LISTED RECORDS:
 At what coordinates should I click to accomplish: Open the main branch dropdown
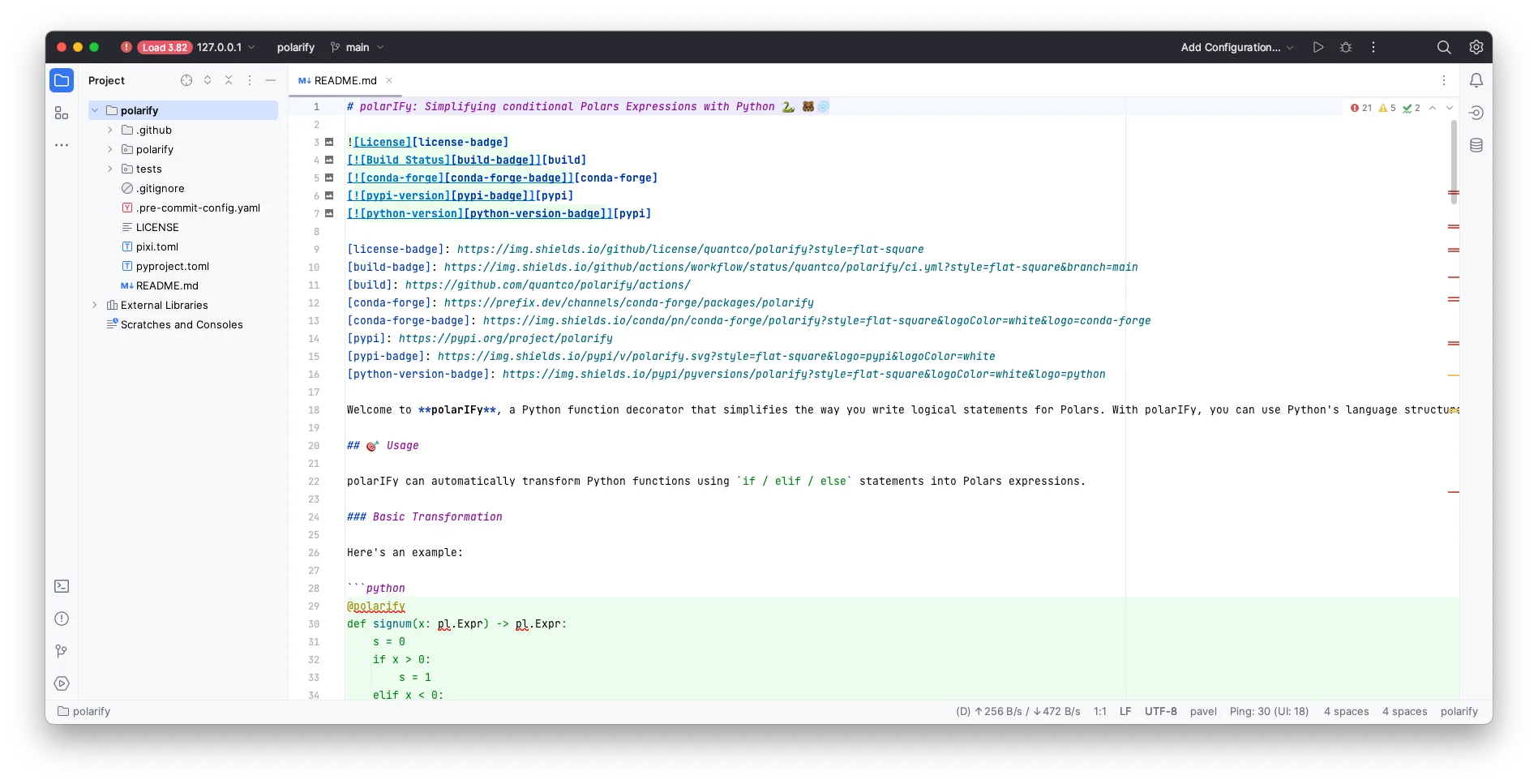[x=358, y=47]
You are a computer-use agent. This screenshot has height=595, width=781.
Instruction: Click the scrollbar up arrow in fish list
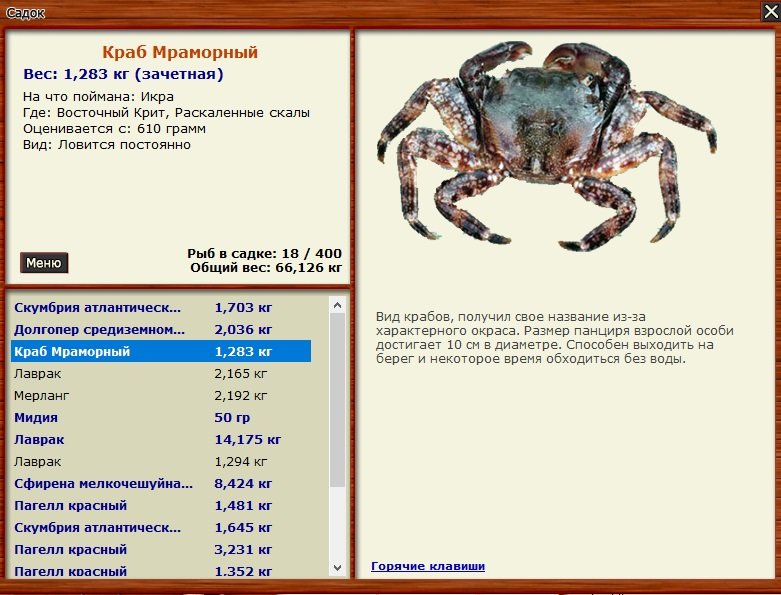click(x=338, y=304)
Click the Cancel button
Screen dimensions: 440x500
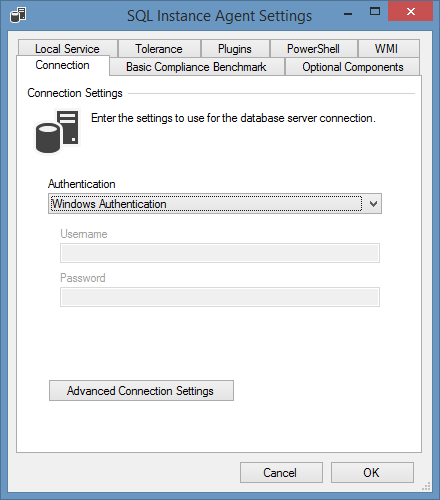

EXERCISE DESCRIPTION:
Repeat the preceding records exactly but drop the images.

OUTPUT OF THE EXERCISE:
 At what coordinates should I click to accomplish: Open the main branch dropdown
[x=358, y=47]
You are a computer-use agent. This screenshot has height=595, width=781.
Instruction: Click the scrollbar up arrow in fish list
click(x=338, y=304)
Click the Cancel button
Screen dimensions: 440x500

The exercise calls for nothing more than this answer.